--- START QUOTED TEXT ---

College admissions scandal irks area high school students

ADDISON COUNTY — When federal prosecutors announced last week that they had indicted at least 50 people — many of them quite wealthy — for conspiring to influence college admissions decisions through fraudulent means, Chessley Jackman, a 12th-grader at Mount Abraham Union High School, was still waiting to hear back about her own college applications.
“I think that this whole college admissions cheating scandal has come out at a really ironic time,” the New Haven resident said. “The majority of college-bound seniors are in the midst of hearing back from their dream schools and this really only adds to the anxiety of it all.”
For students applying to more competitive schools, the admissions process already feels like a game of roulette, she said. Knowing that the odds have been stacked in favor of a privileged few just makes everyone else feel hopeless.
“If anything, it has just confirmed the idea to me that it’s a game and there’s nothing you can do to secure your spot anywhere,” Jackman said.

--- END QUOTED TEXT ---

> WHAT YOU WILL DO
1: In the admissions article, which high school does Chessley Jackman attend?
2: Reproduce the passage of the admissions article between "ADDISON COUNTY —" and "else feel hopeless.", inclusive.
The lines after this point are separate material, unrelated to the admissions article.

--- START SUPPLIED MATERIAL ---

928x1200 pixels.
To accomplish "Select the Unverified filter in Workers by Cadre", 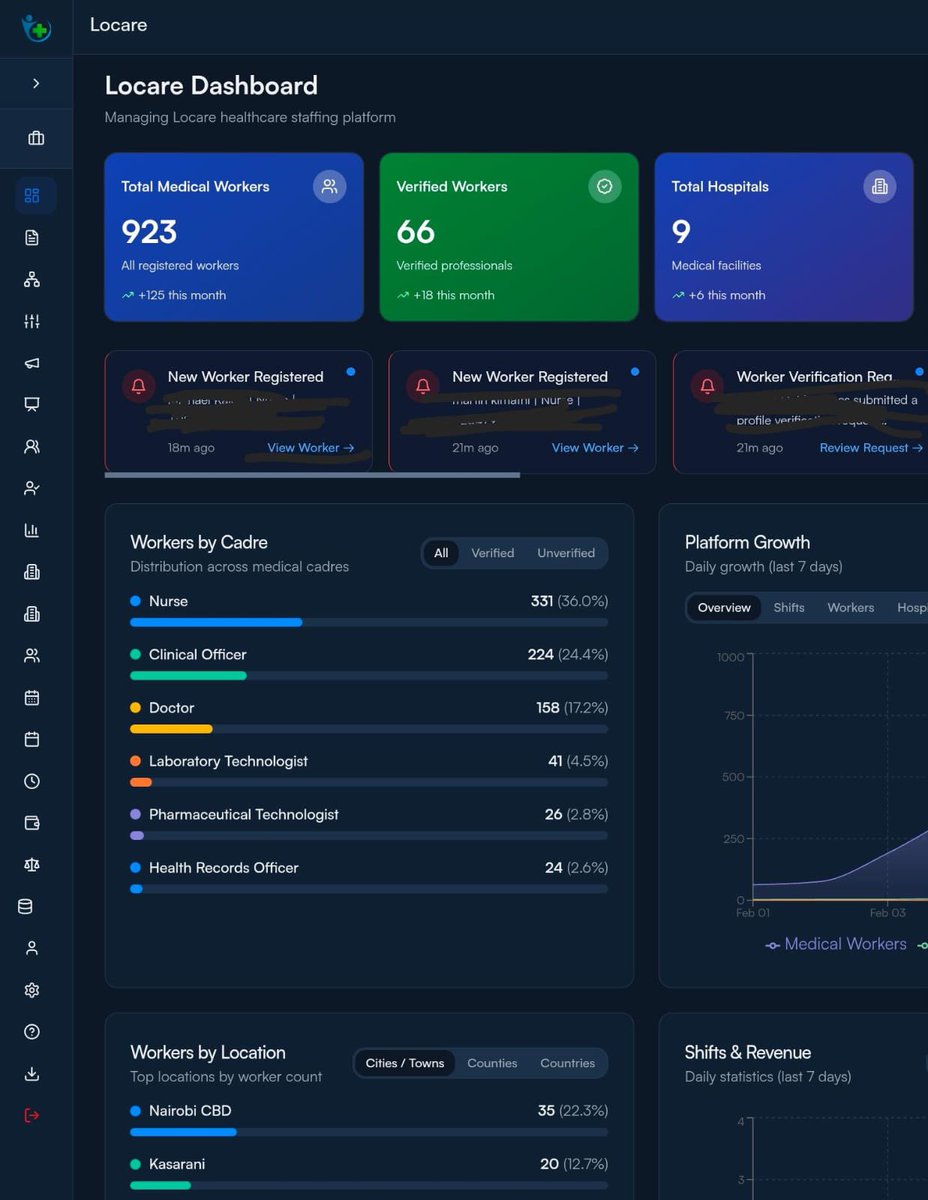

--- END SUPPLIED MATERIAL ---

> EXERCISE RESULTS
1: Mount Abraham Union High School

2:
ADDISON COUNTY — When federal prosecutors announced last week that they had indicted at least 50 people — many of them quite wealthy — for conspiring to influence college admissions decisions through fraudulent means, Chessley Jackman, a 12th-grader at Mount Abraham Union High School, was still waiting to hear back about her own college applications.
“I think that this whole college admissions cheating scandal has come out at a really ironic time,” the New Haven resident said. “The majority of college-bound seniors are in the midst of hearing back from their dream schools and this really only adds to the anxiety of it all.”
For students applying to more competitive schools, the admissions process already feels like a game of roulette, she said. Knowing that the odds have been stacked in favor of a privileged few just makes everyone else feel hopeless.